■ **Extracted entries**:
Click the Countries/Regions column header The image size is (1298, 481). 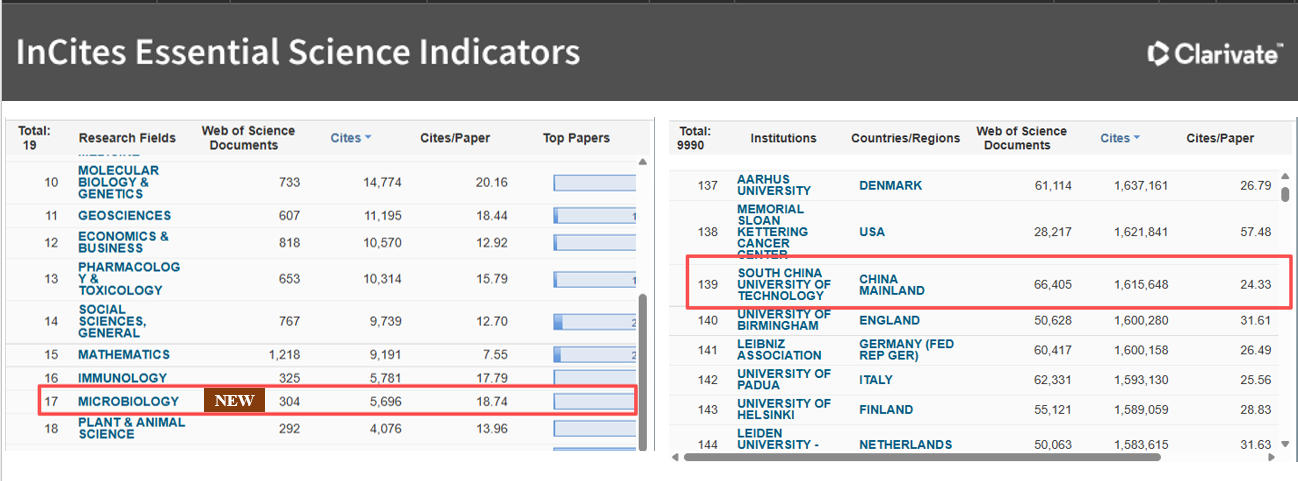905,138
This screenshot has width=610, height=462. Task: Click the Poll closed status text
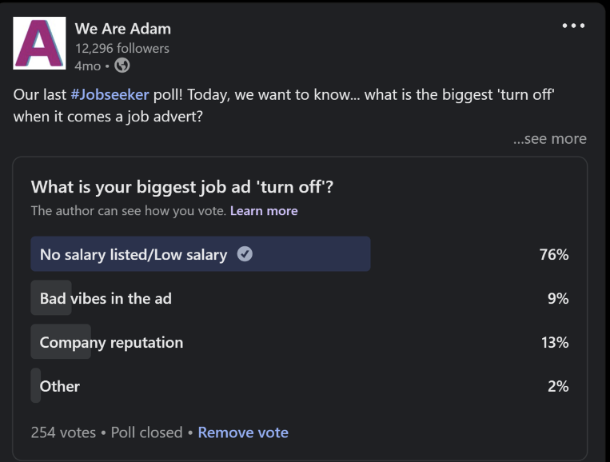click(144, 433)
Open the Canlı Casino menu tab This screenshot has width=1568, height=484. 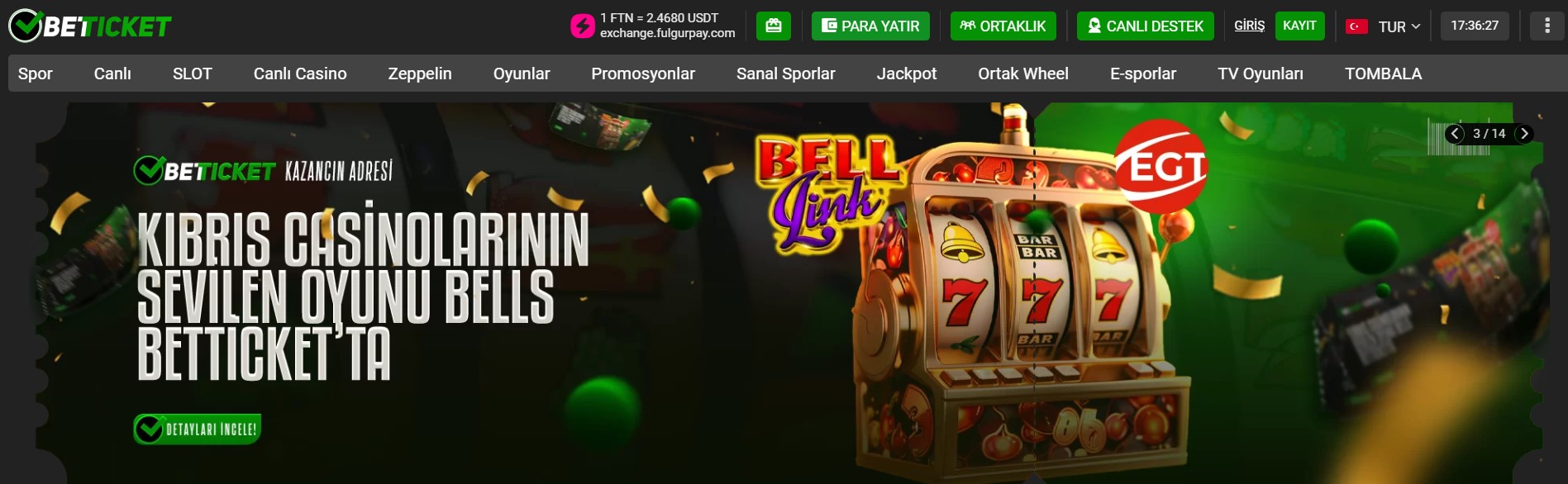(300, 74)
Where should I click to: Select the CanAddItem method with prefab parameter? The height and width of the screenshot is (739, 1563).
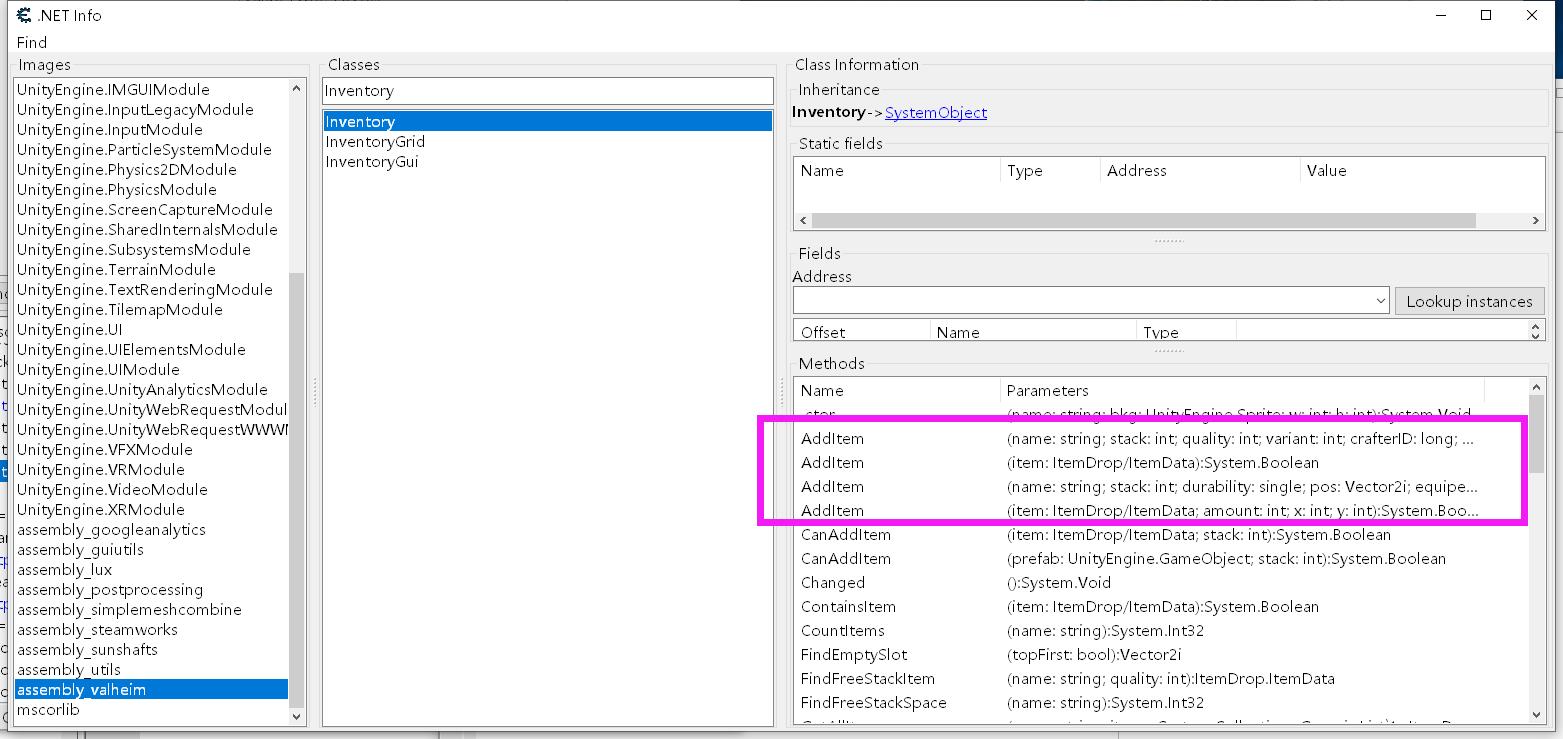click(845, 559)
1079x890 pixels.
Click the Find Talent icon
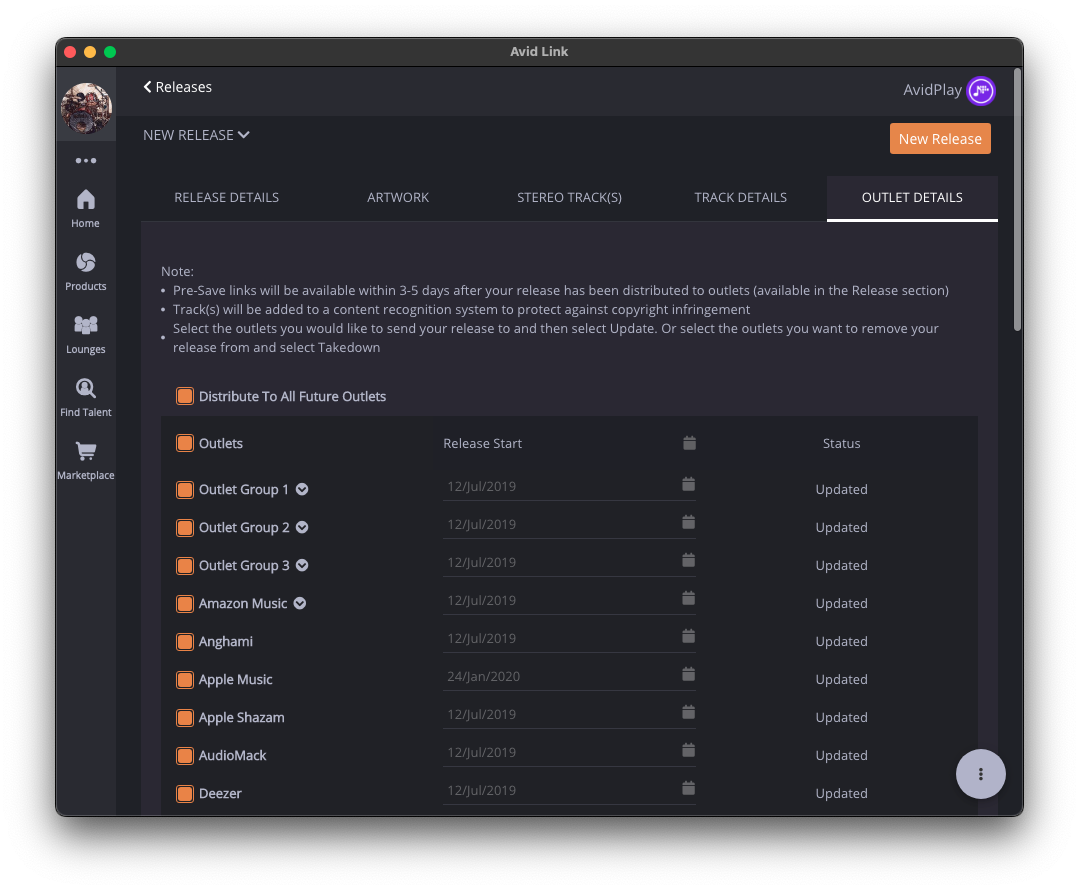[85, 392]
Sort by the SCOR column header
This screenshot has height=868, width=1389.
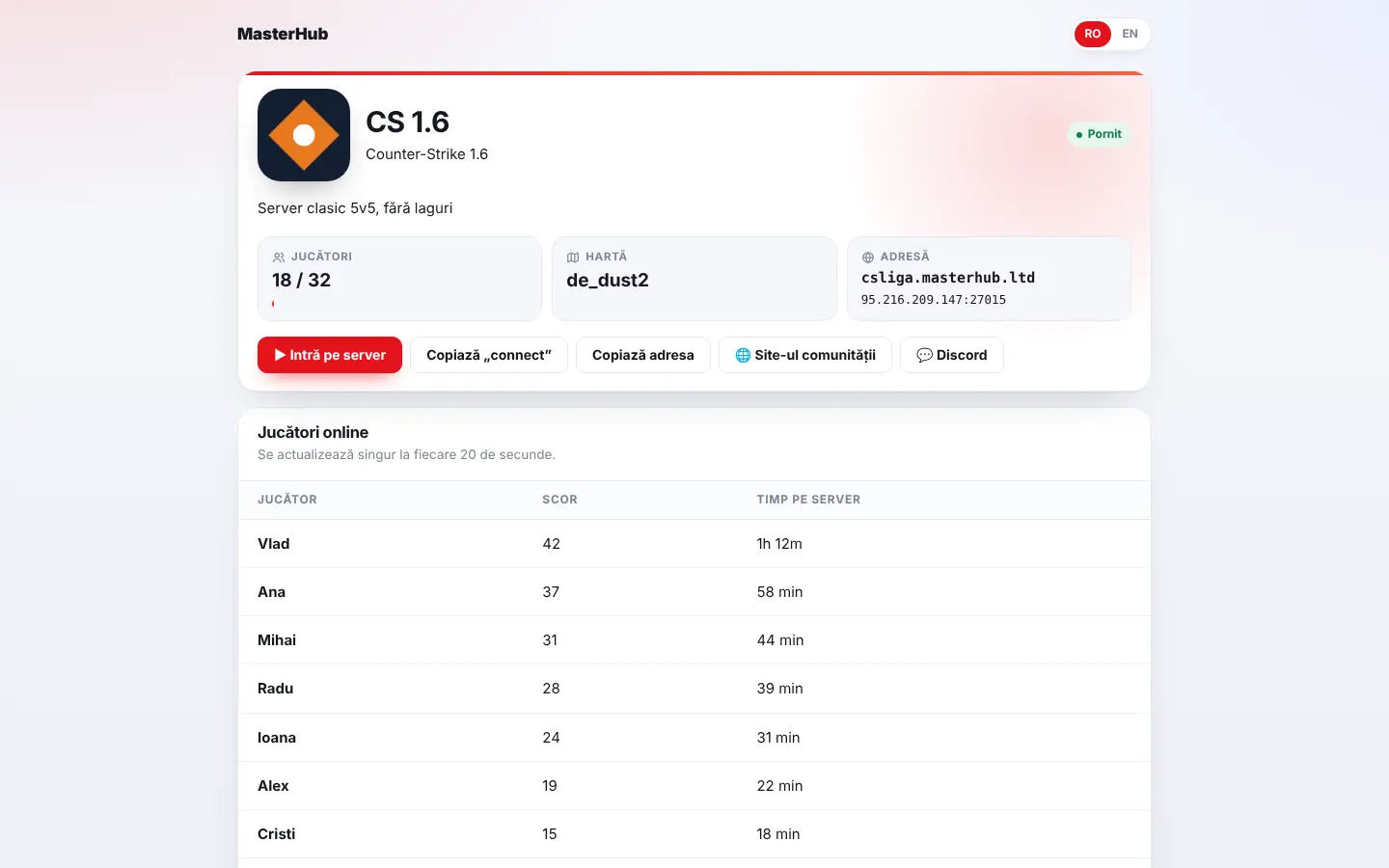click(x=559, y=500)
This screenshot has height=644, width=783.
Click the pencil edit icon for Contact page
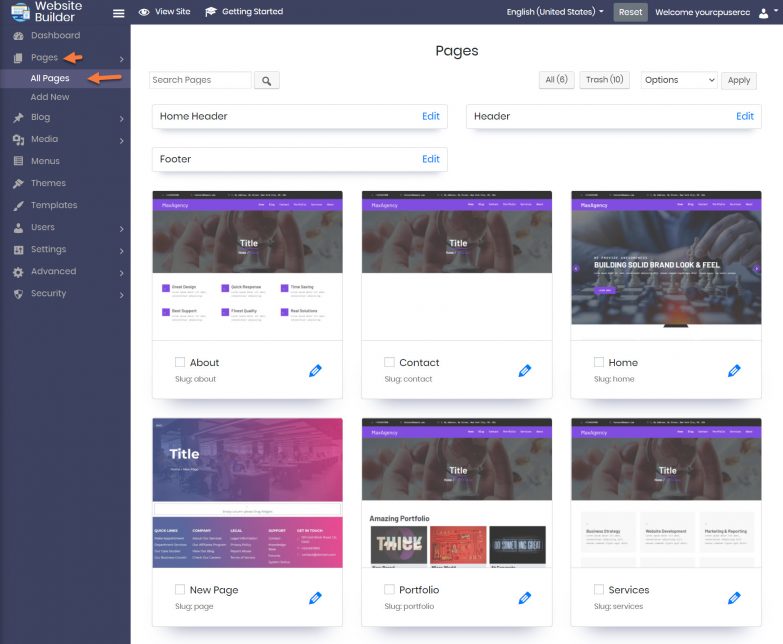[x=525, y=371]
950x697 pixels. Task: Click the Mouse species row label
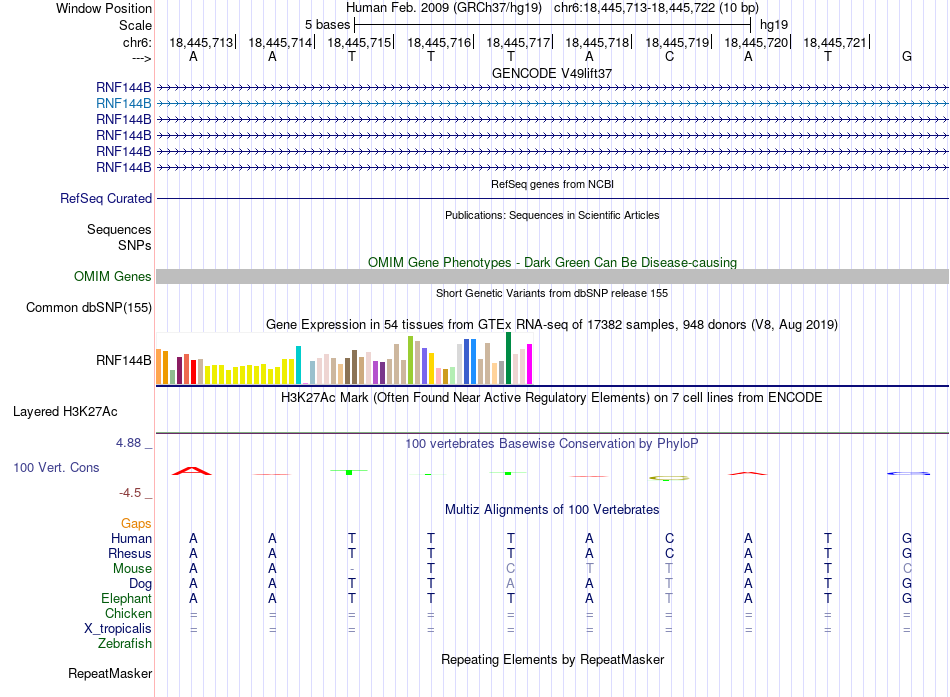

■ **About this task**: What are the lines from the one containing "Where should I" through the end of the records? Write them out exactly, leaving out the pictures.

■ **Solution to this task**:
Where should I click to: Select the CanAddItem method with prefab parameter? The height and width of the screenshot is (739, 1563).
click(845, 559)
1079x890 pixels.
Click the Find Talent icon
[85, 392]
Sort by the SCOR column header
This screenshot has height=868, width=1389.
click(x=559, y=500)
This screenshot has height=644, width=783.
Click the pencil edit icon for Contact page
[x=525, y=371]
950x697 pixels. Task: Click the Mouse species row label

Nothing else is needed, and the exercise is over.